GOAL OF THE EXERCISE —
The response must contain each line of the material that holds "agent".

EXERCISE DATA —
==============================

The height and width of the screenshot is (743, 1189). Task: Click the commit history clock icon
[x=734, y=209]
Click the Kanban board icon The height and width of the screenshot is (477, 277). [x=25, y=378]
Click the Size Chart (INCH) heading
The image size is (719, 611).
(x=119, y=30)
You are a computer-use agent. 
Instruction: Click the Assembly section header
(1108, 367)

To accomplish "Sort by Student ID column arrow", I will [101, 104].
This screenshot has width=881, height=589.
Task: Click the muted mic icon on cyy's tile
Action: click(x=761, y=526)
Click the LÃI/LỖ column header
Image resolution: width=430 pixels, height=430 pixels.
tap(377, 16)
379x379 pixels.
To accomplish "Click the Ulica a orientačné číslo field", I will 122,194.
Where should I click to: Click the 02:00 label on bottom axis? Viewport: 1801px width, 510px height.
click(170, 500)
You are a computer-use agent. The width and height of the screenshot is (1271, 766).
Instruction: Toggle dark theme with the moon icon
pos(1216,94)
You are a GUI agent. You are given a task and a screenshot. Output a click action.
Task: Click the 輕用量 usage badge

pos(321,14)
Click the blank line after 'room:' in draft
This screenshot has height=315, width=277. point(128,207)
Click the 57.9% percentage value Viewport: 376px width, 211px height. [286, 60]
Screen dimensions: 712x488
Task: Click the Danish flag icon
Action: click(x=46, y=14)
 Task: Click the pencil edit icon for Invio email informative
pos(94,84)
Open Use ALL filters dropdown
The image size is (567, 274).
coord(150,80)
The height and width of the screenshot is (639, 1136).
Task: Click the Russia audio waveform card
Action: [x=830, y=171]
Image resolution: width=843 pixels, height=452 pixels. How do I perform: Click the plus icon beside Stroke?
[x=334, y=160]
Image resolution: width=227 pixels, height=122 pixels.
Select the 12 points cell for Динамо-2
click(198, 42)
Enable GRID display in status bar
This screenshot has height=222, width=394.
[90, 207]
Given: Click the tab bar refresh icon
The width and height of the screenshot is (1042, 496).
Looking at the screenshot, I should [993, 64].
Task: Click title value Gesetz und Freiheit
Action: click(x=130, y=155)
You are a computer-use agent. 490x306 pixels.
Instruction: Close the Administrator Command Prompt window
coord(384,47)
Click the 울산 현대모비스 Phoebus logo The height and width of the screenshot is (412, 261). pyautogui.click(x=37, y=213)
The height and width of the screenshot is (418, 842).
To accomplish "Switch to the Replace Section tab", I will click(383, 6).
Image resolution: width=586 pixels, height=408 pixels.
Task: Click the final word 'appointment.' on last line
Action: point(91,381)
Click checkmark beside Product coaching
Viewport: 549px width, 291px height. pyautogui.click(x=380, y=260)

==============================

SOLVED PROBLEM —
You are a computer-use agent. 
You are a computer-use agent. The width and height of the screenshot is (1271, 766).
You are a GUI agent. You are given a task and a screenshot. Output a click action.
You are a computer-use agent. 490x306 pixels.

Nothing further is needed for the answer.